King of Pain Part 3 (See Part 1 for warnings etc)
There's a red fox torn by a huntsman's pack
There's a black winged gull with a broken back
There's a little black spot on the sun today
It's the same old thing as yesterday
Harry groans as the owl hooting at the window awakens him from his sleep. His neck cracks painfully as he shifts on the couch. He glances over at his lover with a frown, hoping the illness that struck a few days ago remained short lived. He remembers remarking to the older man about looking even worse than usual. He'd expected a snide remark and maybe a hex, but being thrown out of bed hadn't as well with him. He sits up reaching for his glasses and wiping the sleep out of his eyes. That wasn't actually what disturbed him the most, however. Recalling a night when a drunken Severus had picked him up bodily and slung him over a shoulder, he couldn't help but notice the man could barely budge him. He'd wanted to comment, but found himself dodging a bony set of knuckles.

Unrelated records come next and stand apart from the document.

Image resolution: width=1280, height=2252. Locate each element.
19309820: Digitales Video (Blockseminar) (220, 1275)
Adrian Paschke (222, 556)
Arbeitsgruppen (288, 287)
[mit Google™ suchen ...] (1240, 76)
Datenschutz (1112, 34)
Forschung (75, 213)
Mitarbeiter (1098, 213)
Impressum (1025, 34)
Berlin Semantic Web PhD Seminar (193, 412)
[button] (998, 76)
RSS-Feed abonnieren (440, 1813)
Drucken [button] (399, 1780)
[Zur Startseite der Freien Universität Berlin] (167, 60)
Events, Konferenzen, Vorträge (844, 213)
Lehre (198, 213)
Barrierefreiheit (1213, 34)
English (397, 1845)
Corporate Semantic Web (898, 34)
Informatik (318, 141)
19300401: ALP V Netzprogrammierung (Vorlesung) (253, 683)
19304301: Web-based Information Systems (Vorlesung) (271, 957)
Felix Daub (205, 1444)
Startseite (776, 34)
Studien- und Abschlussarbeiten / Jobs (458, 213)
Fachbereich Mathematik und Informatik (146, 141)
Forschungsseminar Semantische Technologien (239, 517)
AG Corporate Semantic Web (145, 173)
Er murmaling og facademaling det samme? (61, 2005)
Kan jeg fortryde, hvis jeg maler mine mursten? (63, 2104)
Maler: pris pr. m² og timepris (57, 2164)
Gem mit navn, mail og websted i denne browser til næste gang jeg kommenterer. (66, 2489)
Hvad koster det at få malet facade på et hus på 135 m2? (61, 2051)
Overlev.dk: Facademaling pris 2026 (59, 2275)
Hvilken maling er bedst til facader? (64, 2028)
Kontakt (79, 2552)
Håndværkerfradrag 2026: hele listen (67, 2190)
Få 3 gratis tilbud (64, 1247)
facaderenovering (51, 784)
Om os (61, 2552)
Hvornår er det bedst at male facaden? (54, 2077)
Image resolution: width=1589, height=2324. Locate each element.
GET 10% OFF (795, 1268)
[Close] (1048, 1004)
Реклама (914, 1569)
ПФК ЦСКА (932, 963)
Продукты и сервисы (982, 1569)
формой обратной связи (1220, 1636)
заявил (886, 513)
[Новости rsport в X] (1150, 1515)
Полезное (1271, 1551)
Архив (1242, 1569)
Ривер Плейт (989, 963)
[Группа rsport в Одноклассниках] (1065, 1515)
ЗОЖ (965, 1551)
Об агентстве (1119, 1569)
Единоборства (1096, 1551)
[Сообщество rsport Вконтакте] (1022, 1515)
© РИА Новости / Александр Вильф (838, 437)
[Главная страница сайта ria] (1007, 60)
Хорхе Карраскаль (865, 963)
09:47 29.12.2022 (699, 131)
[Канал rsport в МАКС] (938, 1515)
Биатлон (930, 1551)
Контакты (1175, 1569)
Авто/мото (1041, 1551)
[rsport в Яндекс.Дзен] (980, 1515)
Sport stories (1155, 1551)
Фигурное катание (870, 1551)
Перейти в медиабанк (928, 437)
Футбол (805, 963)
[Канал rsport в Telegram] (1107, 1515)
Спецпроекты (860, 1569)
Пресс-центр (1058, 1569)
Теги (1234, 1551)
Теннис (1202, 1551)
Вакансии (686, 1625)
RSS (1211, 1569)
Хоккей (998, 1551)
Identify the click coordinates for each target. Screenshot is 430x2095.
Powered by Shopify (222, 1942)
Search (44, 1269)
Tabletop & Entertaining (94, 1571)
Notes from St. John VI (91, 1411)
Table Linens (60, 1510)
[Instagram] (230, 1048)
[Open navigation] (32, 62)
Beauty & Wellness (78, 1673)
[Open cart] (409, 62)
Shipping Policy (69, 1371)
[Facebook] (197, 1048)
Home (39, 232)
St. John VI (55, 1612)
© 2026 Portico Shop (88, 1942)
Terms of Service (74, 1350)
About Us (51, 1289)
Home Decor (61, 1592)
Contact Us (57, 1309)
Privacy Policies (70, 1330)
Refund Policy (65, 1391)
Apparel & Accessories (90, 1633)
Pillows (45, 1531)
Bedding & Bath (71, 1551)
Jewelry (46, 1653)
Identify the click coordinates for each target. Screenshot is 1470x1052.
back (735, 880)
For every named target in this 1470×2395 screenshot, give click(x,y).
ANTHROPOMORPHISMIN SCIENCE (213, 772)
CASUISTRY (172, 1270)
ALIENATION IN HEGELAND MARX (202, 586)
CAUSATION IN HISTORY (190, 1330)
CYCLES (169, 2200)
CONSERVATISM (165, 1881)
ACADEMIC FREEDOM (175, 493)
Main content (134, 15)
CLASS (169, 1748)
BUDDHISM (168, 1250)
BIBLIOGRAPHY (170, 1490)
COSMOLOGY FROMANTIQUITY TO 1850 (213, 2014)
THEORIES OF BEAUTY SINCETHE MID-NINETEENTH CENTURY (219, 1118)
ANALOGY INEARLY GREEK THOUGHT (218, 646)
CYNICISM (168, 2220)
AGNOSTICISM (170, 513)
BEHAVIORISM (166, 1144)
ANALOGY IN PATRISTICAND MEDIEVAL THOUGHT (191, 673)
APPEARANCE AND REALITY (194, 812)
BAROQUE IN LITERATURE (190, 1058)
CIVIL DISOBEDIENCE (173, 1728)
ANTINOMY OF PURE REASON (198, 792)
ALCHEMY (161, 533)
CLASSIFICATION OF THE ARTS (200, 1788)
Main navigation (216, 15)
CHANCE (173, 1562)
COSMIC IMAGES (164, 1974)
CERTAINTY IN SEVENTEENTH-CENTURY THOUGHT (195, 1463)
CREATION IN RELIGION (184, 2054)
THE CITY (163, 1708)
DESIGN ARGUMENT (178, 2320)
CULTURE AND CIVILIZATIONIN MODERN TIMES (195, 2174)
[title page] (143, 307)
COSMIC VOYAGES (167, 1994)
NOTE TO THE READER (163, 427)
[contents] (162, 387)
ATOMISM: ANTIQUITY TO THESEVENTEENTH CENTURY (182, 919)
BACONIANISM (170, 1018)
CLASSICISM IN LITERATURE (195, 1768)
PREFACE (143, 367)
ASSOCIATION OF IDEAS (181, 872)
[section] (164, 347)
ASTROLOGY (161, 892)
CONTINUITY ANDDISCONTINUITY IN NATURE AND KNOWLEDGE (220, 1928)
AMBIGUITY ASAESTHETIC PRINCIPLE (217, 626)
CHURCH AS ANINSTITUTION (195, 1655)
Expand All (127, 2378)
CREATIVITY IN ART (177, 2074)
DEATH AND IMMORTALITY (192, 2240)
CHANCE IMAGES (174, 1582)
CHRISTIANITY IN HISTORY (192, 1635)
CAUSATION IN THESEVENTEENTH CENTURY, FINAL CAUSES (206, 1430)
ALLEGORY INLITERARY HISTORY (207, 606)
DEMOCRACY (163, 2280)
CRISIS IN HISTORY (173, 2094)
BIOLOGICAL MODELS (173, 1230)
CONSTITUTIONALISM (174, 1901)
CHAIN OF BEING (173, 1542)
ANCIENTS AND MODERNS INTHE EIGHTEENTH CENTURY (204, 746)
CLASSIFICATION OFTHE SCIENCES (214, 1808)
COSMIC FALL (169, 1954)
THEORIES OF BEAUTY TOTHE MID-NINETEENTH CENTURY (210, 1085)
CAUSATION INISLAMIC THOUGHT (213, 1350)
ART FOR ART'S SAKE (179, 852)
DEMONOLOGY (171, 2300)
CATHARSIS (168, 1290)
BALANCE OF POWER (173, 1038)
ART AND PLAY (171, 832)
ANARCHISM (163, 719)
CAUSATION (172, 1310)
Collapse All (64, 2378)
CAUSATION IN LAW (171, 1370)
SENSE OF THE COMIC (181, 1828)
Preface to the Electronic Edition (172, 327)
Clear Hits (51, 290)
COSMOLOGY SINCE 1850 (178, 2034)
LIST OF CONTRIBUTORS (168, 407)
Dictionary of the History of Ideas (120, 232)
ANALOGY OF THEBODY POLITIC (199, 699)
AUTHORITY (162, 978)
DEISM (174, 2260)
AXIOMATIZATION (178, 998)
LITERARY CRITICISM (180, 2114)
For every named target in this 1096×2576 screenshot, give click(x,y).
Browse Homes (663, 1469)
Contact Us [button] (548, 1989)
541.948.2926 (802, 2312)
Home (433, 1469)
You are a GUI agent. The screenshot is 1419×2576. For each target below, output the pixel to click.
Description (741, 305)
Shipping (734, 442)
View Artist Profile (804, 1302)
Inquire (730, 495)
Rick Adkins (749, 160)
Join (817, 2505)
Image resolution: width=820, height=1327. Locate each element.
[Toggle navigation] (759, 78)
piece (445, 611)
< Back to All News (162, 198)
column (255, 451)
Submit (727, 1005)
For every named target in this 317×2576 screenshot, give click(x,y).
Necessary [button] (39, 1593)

He walks over to the window, quiet, so he doesn't wake his lover. He winces as his bare foot encounters a scraggly bit of hair. He's noticed these more often lately, but seeing the full greasy mop atop Snape's head where it's always been he chose not to comment. He shivers a bit as he opens the window and takes the paper from the owl. He recognizes it as belonging to Hermione and he lets the small bird in to warm itself by the fire still going on the other side of the room. He tiptoes past the sleeping form and resettles on the couch, a leg tucked underneath him. Accustomed to receiving her usual weekly "Mr and Mrs Weasley bulletin, he feel a moment of concern. Further inspection however, reveals the paper to be a copy of the Daily Prophet with a note attached. He makes a slight face reading it.
"Dear Harry,
I know that you don't receive the Daily Prophet anymore since that article about your weight, so I sent you my copy after I received it this morning. It's awful! I didn't think things like this existed in the wizarding world. Even so, I never would have expected such a thing from well, just read the article please.
Hermione."
He bit his lips and nervously reached for the cookie tin on the table. He took out a large chocolate chip one and nibbled on it as he read. His eyes got as far as "Star Quidditch Player Dead at 26" when he dropped the cookie. He almost choked as he scanned down the article.
"In our top news story today, Star Quidditch Player Oliver Wood was pronounced dead in his bathroom at a hotel in London. The popular captain of the Falmouth Falcons was found at approximately 5:30 this morning by one of the house elves. She had been sent to Mr Wood's room at the request of fellow player, Peppino Barke who was concerned for his friend after a victory party following their sound defeat of the Chudley Cannons the day before. Mr Wood's family has requested that we do not show pictures. Sources close to him who wish to remain anonymous say that they noticed his strange behavior since he joined the team in 1995. 'Well, he'd never skip a meal,' one young man remarked when questioned, 'but he'd always go to the bathroom right after. I... can't believe we'd tease him about it, saying he wasn't used to real food but... Merlin why... why him?!' The young man, and several other team members have been offered counseling through St Mungos free of charge. I also had a chance to speak to Ms Mabelyne Lorrel who has been researching this very subject for her latest book 'The Darker Side of Quidditch'
'It's terrible the things these young men and women do to their bodies! Many witches and wizards are quite ignorant of this problem. Indeed, until it strikes a friend or a family member we in the magic community tend to pass off serious eating disorders and various psychological disorders as nothing but muggle diseases. I think by publishing this book, I can reach a lot of people and let them know that even some of the athletic idols we worship are fallible. Why did you know that nearly 70% of all the Quidditch Seekers in Great Britain have admitted to having a form of eating disorder? It's only now coming to light, the cover up of seeker Cho Chang's death last year. A spokesperson for the Chudley Cannons said it was an accident in the bathroom, but indeed, people are now coming forward with the truth.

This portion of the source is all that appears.